* BEGIN Listed entries *
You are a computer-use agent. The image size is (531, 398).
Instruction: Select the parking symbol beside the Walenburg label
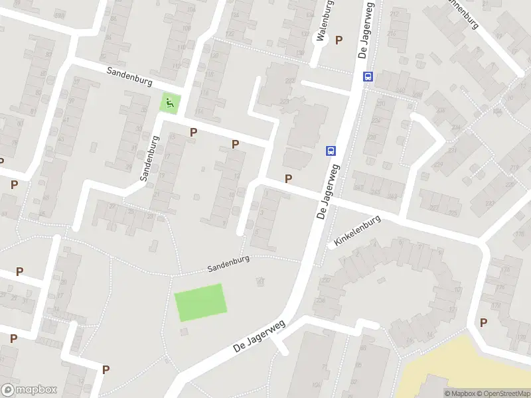tap(339, 40)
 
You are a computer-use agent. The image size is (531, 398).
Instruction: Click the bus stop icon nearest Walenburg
tap(368, 76)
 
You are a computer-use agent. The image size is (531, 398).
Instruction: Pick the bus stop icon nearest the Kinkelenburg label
tap(331, 151)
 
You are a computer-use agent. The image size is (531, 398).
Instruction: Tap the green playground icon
tap(170, 103)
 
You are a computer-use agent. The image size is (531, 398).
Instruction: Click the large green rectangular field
tap(200, 302)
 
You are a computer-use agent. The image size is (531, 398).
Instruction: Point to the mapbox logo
tap(29, 390)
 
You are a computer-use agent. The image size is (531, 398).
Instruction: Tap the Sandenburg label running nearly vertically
tap(151, 159)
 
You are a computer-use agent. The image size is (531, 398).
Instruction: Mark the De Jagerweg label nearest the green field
tap(259, 336)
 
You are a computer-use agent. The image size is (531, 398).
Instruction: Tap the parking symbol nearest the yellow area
tap(483, 322)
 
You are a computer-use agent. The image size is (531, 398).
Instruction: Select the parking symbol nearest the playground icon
tap(194, 132)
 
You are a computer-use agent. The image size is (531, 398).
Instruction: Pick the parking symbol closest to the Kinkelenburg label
tap(289, 178)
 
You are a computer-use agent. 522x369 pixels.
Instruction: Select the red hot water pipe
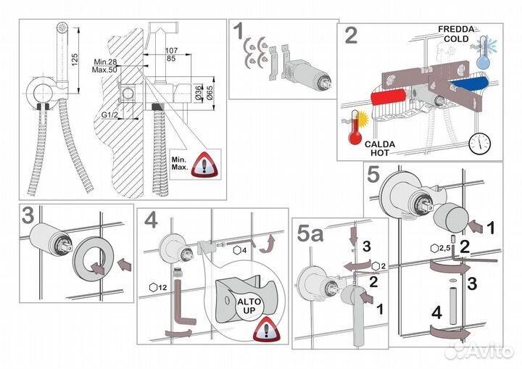pos(392,98)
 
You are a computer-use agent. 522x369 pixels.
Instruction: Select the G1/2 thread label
pos(111,115)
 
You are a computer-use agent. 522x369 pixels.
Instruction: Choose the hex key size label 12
pos(162,286)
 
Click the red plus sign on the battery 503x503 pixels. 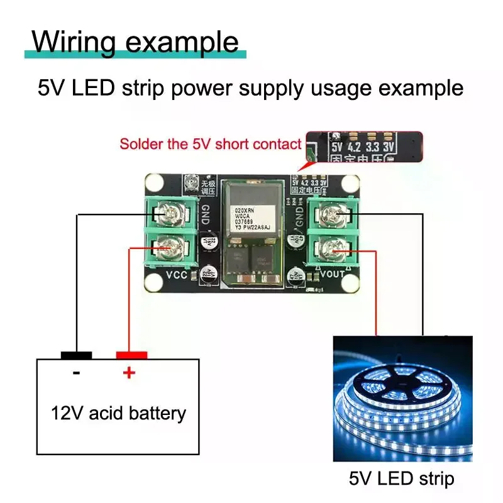pos(128,373)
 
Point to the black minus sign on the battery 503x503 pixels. pos(77,373)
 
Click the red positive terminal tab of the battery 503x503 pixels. pos(131,355)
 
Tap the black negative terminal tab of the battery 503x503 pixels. pos(77,355)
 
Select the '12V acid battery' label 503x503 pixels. pos(119,413)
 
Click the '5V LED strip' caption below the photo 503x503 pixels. pos(401,478)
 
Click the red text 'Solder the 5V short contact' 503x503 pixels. pos(211,144)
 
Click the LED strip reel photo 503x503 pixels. pos(402,399)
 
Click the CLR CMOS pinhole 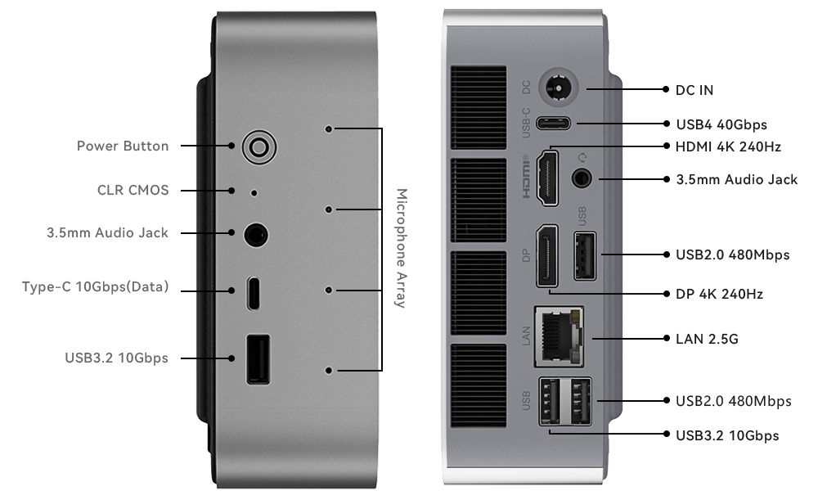(254, 193)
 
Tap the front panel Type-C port (254, 293)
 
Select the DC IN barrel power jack (559, 88)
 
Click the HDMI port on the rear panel (547, 178)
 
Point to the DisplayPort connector (546, 256)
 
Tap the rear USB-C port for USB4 (554, 124)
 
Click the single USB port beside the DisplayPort (585, 256)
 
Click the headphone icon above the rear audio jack (582, 157)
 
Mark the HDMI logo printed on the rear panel (526, 177)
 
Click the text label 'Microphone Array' (401, 249)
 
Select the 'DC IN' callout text (694, 90)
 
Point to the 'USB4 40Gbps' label (721, 124)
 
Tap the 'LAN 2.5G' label (707, 340)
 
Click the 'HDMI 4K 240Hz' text (728, 146)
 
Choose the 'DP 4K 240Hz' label (719, 295)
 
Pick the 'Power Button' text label (123, 146)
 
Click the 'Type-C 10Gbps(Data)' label (96, 287)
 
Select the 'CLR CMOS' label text (133, 190)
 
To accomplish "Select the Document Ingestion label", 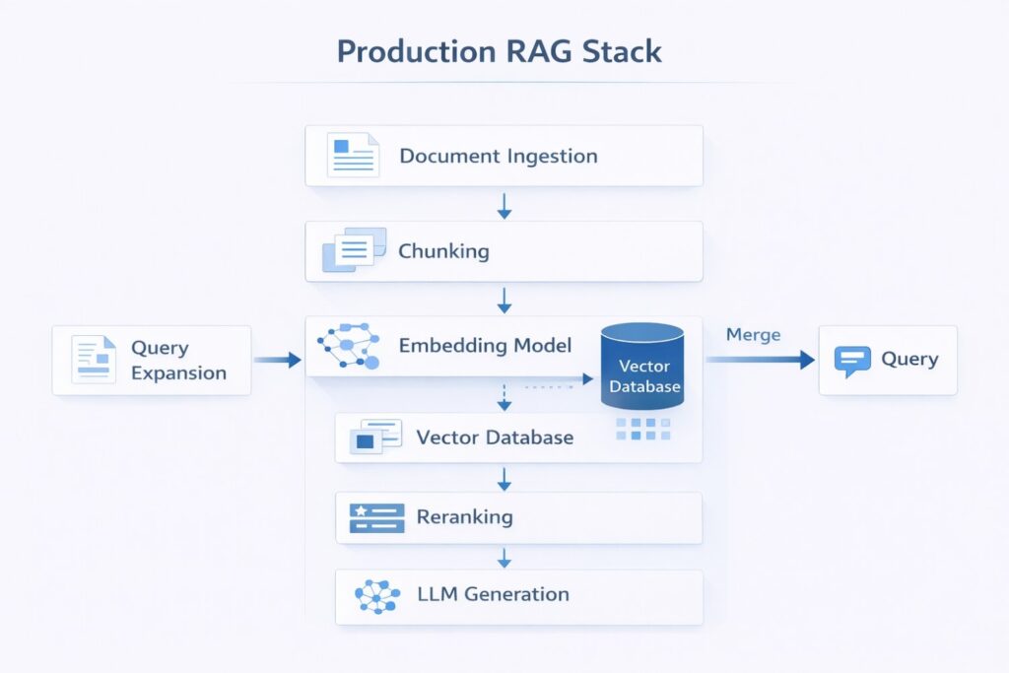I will pos(498,156).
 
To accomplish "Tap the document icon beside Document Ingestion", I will pos(352,155).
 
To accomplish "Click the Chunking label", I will pos(443,251).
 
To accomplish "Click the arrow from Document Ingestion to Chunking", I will pos(504,204).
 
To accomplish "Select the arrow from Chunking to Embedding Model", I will pos(504,300).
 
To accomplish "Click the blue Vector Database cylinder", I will pos(642,367).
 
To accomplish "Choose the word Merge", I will pos(753,335).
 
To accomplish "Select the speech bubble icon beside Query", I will pos(851,361).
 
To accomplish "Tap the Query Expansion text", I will pos(178,361).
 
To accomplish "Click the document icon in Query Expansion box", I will pos(94,360).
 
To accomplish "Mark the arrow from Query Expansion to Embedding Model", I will pos(277,361).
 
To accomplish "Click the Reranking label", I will pos(464,516).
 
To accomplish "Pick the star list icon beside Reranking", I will pos(376,517).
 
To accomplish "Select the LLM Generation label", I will pos(493,594).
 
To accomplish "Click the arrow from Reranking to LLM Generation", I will pos(504,557).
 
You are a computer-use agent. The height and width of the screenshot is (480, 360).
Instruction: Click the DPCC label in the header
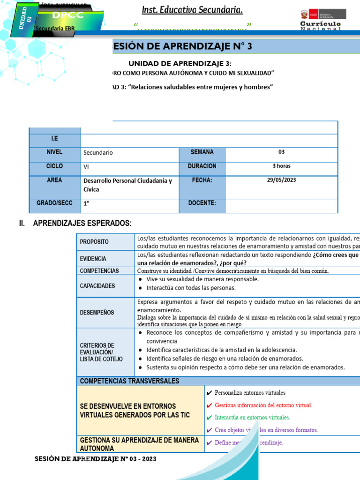[x=68, y=15]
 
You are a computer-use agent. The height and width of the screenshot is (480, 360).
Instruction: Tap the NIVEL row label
[x=54, y=152]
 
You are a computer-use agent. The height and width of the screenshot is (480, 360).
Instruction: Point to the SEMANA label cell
[x=202, y=152]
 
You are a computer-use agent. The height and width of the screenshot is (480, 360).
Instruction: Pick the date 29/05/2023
[x=281, y=180]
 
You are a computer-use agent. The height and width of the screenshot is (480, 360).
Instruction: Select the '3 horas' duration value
[x=281, y=166]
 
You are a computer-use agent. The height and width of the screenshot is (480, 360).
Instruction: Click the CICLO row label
[x=54, y=166]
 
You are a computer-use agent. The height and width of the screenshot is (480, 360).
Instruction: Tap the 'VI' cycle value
[x=86, y=166]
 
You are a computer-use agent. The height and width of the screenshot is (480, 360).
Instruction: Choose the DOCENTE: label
[x=202, y=203]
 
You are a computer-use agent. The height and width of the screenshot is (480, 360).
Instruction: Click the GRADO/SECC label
[x=54, y=203]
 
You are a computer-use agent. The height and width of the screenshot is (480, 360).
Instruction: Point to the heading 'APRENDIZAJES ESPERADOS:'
[x=82, y=223]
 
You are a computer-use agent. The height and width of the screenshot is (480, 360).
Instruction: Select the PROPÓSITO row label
[x=94, y=242]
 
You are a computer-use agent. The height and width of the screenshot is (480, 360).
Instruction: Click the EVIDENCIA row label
[x=93, y=259]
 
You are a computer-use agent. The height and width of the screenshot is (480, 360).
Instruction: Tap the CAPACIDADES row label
[x=98, y=286]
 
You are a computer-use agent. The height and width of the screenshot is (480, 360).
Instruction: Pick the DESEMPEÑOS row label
[x=97, y=313]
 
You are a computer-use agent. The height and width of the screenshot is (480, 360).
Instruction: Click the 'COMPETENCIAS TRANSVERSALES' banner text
[x=129, y=381]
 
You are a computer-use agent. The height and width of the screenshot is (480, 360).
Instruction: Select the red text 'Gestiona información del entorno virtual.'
[x=263, y=405]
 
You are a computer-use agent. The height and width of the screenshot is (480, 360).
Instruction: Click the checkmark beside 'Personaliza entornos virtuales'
[x=209, y=393]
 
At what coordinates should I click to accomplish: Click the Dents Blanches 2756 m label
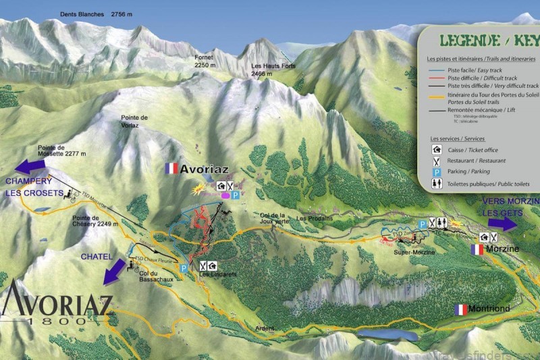92,13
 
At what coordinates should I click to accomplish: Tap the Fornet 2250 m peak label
204,61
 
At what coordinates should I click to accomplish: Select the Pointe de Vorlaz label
134,121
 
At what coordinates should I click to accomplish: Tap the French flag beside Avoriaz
171,168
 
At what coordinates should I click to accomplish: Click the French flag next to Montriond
461,309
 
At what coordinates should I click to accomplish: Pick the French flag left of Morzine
477,249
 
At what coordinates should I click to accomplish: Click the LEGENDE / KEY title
480,41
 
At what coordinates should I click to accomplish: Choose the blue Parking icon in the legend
437,172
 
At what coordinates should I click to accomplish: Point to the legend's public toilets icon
437,184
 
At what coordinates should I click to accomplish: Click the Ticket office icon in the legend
437,150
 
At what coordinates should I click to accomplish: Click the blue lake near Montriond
387,335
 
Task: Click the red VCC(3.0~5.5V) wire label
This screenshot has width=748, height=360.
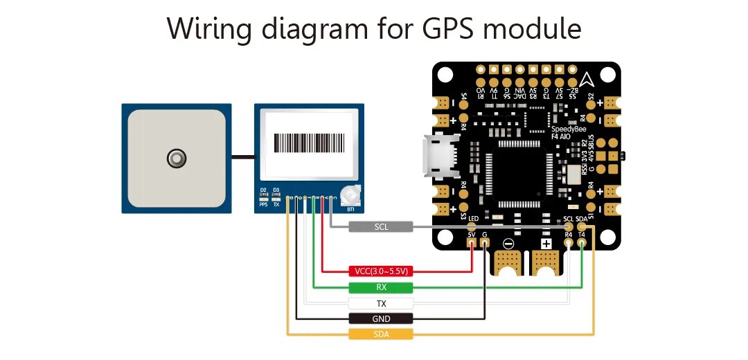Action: point(381,271)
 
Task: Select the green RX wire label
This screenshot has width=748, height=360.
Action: point(381,287)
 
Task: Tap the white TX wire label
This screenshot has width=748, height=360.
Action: point(381,303)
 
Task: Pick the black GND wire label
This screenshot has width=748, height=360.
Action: point(381,318)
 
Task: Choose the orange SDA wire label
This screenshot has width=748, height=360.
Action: point(381,334)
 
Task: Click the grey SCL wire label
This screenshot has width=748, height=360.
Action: point(381,226)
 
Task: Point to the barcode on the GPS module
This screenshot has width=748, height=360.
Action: point(309,143)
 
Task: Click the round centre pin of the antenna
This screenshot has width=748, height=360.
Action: point(177,159)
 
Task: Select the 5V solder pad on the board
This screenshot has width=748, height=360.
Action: point(472,243)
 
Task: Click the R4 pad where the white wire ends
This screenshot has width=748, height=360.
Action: point(569,243)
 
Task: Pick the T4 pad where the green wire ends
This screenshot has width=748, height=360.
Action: point(582,243)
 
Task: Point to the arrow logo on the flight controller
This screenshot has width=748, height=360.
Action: point(586,78)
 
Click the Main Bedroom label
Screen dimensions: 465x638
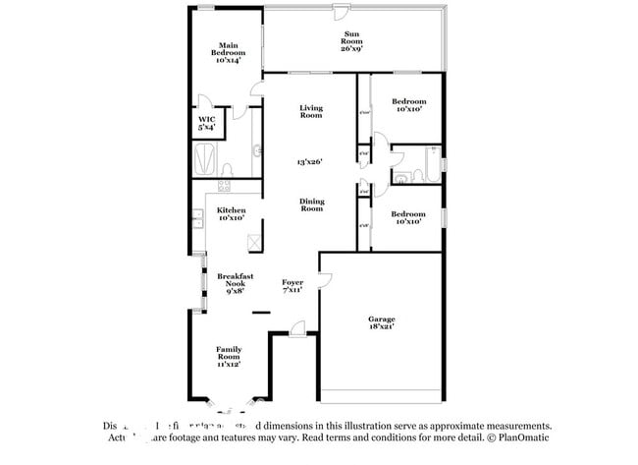pyautogui.click(x=229, y=53)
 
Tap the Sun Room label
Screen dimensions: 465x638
pyautogui.click(x=351, y=40)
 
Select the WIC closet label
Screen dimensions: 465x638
pyautogui.click(x=207, y=123)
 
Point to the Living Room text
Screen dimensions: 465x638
pyautogui.click(x=311, y=112)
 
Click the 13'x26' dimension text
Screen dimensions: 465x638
pyautogui.click(x=311, y=162)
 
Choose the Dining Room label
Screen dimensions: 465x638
pyautogui.click(x=311, y=205)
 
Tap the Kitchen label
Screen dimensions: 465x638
pyautogui.click(x=232, y=214)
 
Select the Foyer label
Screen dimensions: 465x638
pyautogui.click(x=292, y=286)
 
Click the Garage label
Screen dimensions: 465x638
pyautogui.click(x=381, y=323)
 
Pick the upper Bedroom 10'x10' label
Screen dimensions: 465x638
pyautogui.click(x=408, y=106)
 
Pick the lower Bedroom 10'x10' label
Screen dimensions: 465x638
pyautogui.click(x=408, y=218)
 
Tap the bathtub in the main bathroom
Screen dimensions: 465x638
pyautogui.click(x=207, y=157)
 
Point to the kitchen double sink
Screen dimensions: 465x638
pyautogui.click(x=197, y=217)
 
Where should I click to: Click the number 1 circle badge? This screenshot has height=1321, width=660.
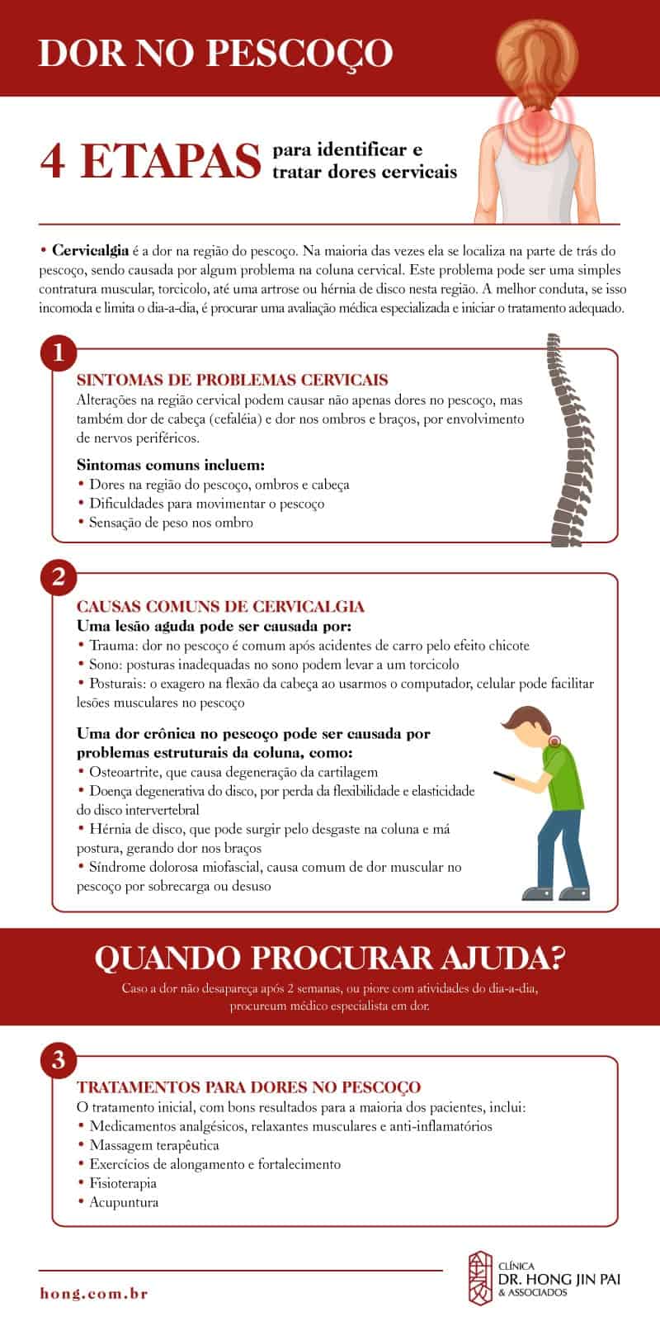tap(58, 354)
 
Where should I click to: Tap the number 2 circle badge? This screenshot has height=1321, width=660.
tap(58, 577)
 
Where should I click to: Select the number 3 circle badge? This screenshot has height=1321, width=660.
tap(58, 1060)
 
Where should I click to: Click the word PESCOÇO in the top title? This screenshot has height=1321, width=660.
tap(300, 53)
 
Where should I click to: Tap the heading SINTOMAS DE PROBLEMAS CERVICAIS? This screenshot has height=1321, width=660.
tap(232, 381)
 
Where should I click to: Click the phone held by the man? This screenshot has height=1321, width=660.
tap(505, 776)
* END Listed entries *
Exercise task: Copy the items above verbatim, from the line containing "Where should I click to: Click the word" through the final line of the items, both ends included.

Written reply:
Where should I click to: Click the word PESCOÇO in the top title? This screenshot has height=1321, width=660.
tap(300, 53)
 
Where should I click to: Tap the heading SINTOMAS DE PROBLEMAS CERVICAIS? This screenshot has height=1321, width=660.
tap(232, 381)
 
Where should I click to: Click the phone held by the man? This screenshot has height=1321, width=660.
tap(505, 776)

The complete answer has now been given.